INFORMATION below:
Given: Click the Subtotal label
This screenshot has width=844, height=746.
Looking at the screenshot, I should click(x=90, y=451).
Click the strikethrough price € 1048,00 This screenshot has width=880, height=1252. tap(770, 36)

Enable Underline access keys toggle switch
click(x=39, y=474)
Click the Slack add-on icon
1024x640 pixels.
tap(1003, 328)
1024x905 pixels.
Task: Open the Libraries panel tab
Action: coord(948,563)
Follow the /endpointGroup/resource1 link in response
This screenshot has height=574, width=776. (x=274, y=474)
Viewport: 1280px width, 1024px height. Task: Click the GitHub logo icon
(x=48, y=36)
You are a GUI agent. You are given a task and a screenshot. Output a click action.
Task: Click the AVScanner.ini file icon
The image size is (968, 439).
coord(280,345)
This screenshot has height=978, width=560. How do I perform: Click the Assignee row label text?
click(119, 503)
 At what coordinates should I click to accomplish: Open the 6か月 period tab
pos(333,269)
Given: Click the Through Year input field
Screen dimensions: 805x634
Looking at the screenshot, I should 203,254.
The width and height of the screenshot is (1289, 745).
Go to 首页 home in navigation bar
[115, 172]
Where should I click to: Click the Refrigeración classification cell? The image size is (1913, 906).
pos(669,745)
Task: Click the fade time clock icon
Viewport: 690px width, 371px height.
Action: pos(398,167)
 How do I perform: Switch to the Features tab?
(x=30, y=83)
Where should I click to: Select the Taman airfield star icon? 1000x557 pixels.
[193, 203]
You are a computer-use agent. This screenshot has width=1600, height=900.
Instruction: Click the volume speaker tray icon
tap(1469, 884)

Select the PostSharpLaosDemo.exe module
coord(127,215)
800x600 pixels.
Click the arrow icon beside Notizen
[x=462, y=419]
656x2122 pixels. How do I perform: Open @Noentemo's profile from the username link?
End of INFORMATION.
■ **WORK ORDER**
Retype each entry exactly, missing none.

■ **ANSWER SPACE**
Given: Click the Subtotal label
This screenshot has width=844, height=746.
Looking at the screenshot, I should click(x=90, y=451).
Click the strikethrough price € 1048,00 This screenshot has width=880, height=1252. tap(770, 36)

Enable Underline access keys toggle switch
click(x=39, y=474)
Click the Slack add-on icon
1024x640 pixels.
tap(1003, 328)
1024x905 pixels.
Task: Open the Libraries panel tab
Action: coord(948,563)
Follow the /endpointGroup/resource1 link in response
This screenshot has height=574, width=776. (x=274, y=474)
Viewport: 1280px width, 1024px height. Task: Click the GitHub logo icon
(x=48, y=36)
You are a GUI agent. You are given a task and a screenshot. Output a click action.
Task: Click the AVScanner.ini file icon
The image size is (968, 439).
coord(280,345)
This screenshot has height=978, width=560. How do I perform: Click the Assignee row label text?
click(119, 503)
 At what coordinates should I click to accomplish: Open the 6か月 period tab
pos(333,269)
Given: Click the Through Year input field
Screen dimensions: 805x634
Looking at the screenshot, I should 203,254.
The width and height of the screenshot is (1289, 745).
Go to 首页 home in navigation bar
[115, 172]
Where should I click to: Click the Refrigeración classification cell? The image size is (1913, 906).
pos(669,745)
Task: Click the fade time clock icon
Viewport: 690px width, 371px height.
Action: pos(398,167)
 How do I perform: Switch to the Features tab?
(x=30, y=83)
Where should I click to: Select the Taman airfield star icon? 1000x557 pixels.
[193, 203]
You are a computer-use agent. This screenshot has width=1600, height=900.
Instruction: Click the volume speaker tray icon
tap(1469, 884)

Select the PostSharpLaosDemo.exe module
coord(127,215)
800x600 pixels.
Click the arrow icon beside Notizen
[x=462, y=419]
656x2122 pixels. How do I perform: Open @Noentemo's profile from the username link?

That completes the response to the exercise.